President’s ‘views come out of a playbook written in German’ says author — ‘the playbook is Mein Kampf’
February 8, 2017
Both men “bluffed” their way into power, confounding an establishment that did not know what to do but normalise them, according to author Ron Rosenbaum.
The Adolf Hitler biographer said he had refused to compare Mr Trump to the Nazi leader during the campaign period for fear of trivialising genocide, but after the election things changed.
“Now Trump and his minions are in the driver’s seat, attempting to pose as respectable participants in American politics, when their views come out of a playbook written in German,” said Mr Rosenbaum, who wrote Explaining Hitler: The Search for the Origins of His Evil.
“The playbook is Mein Kampf.”
In an article for the Los Angeles Review of Books, Mr Rosenbaum offers a brief historical look at the rise of the Nazi party, emphasising how Hitler targeted one of the only German newspapers to continually investigate and expose him.
The Munich Post was first ransacked by Nazis in 1923, and was eventually closed down by the party when Hitler came to power in 1933. Many of the local paper’s journalists were disappeared or sent to Dachau concentration camp under Nazi rule.
In contrast, other newspapers, and virtually all politicians, did not know how to handle Hitler, and consequently failed to recognise the extent to which he was a threat, or to meet the need to actively oppose him.
“Hitler used the tactics of bluff masterfully, at times giving the impression of being a feckless Chaplinesque clown, at other times a sleeping serpent, at others yet a trustworthy statesman,” Mr Rosenbaum said.
“The Weimar establishment didn’t know what to do, so they pretended this was normal.

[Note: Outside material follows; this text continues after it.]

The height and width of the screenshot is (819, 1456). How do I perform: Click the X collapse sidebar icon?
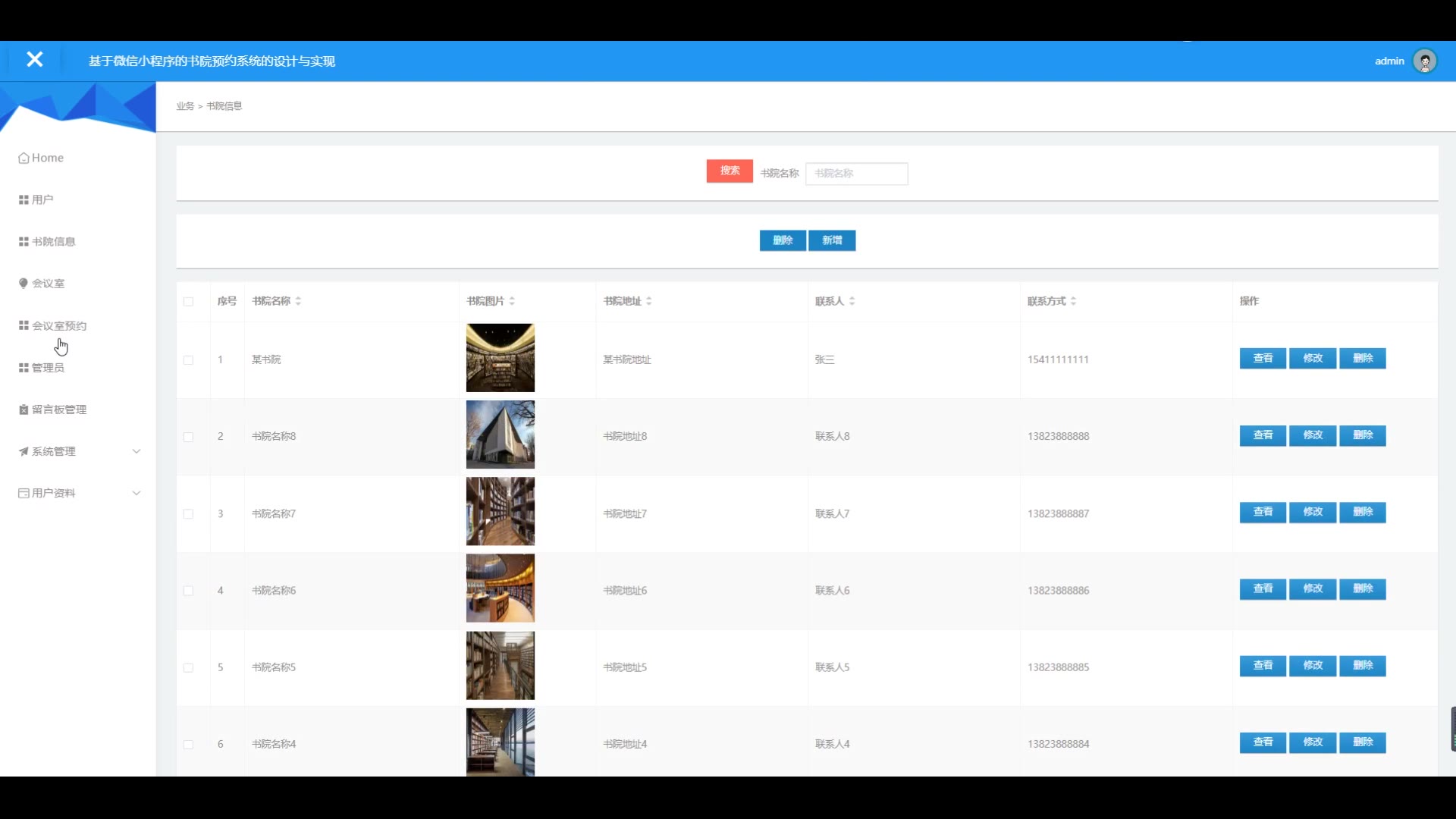click(34, 59)
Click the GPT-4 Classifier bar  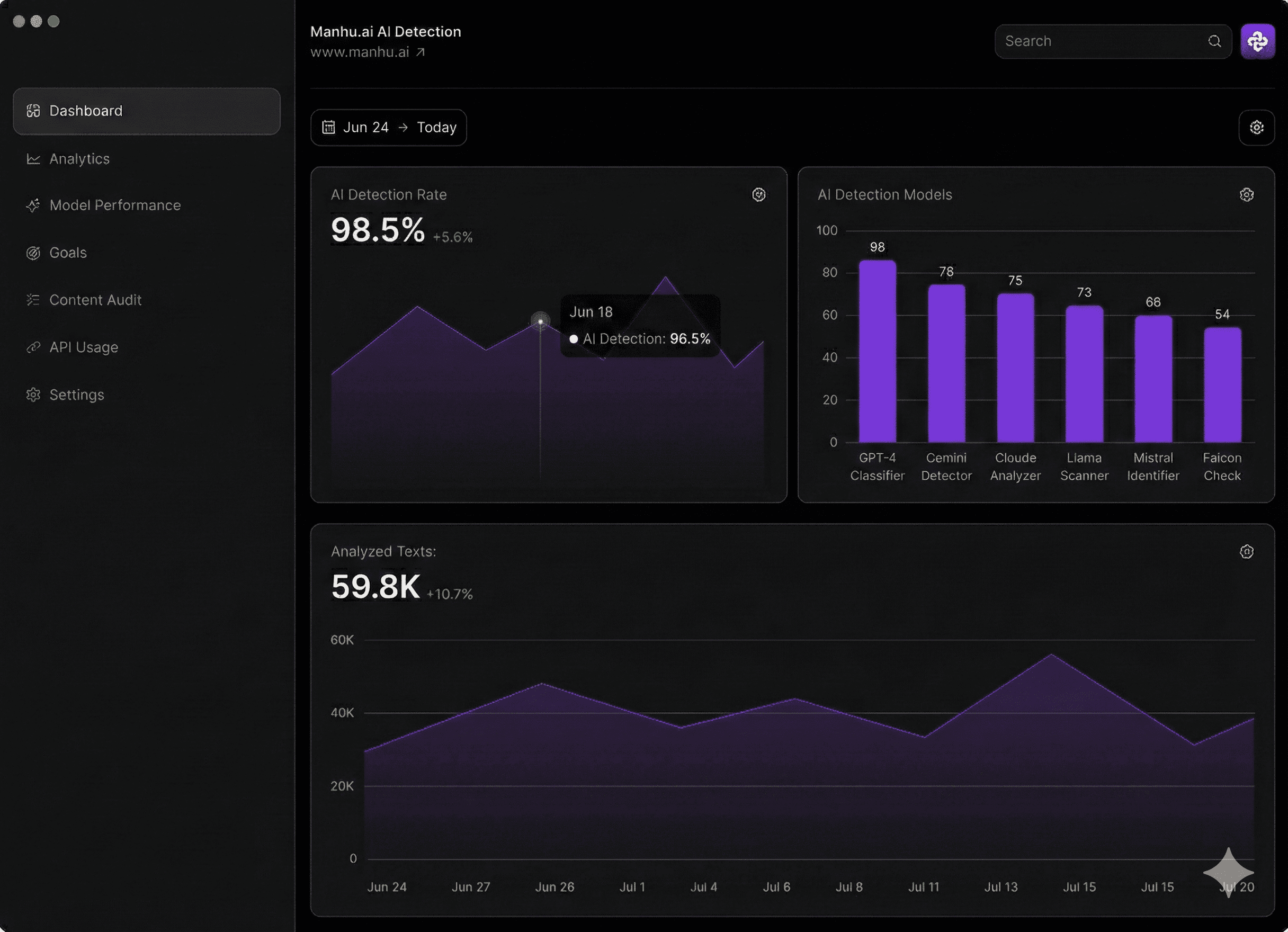(x=877, y=352)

They ‘normalised’ him.”
As part of this normalisation — a phenomenon Mr Rosenbaum said also happened with Mr Trump — Hitler and the Nazi party were allowed back onto electoral lists — in an act of “democracy destroying itself democratically”.
“Hitler’s method was to lie until he got what he wanted, by which point it was too late,” Mr Rosenbaum said, adding there is no comparison between Hitler and Mr Trump in terms of scale. But, he said, it was important to see that, like Hitler, Mr Trump is “defining mendacity down” by normalising lies and lowering expectations of truthfulness.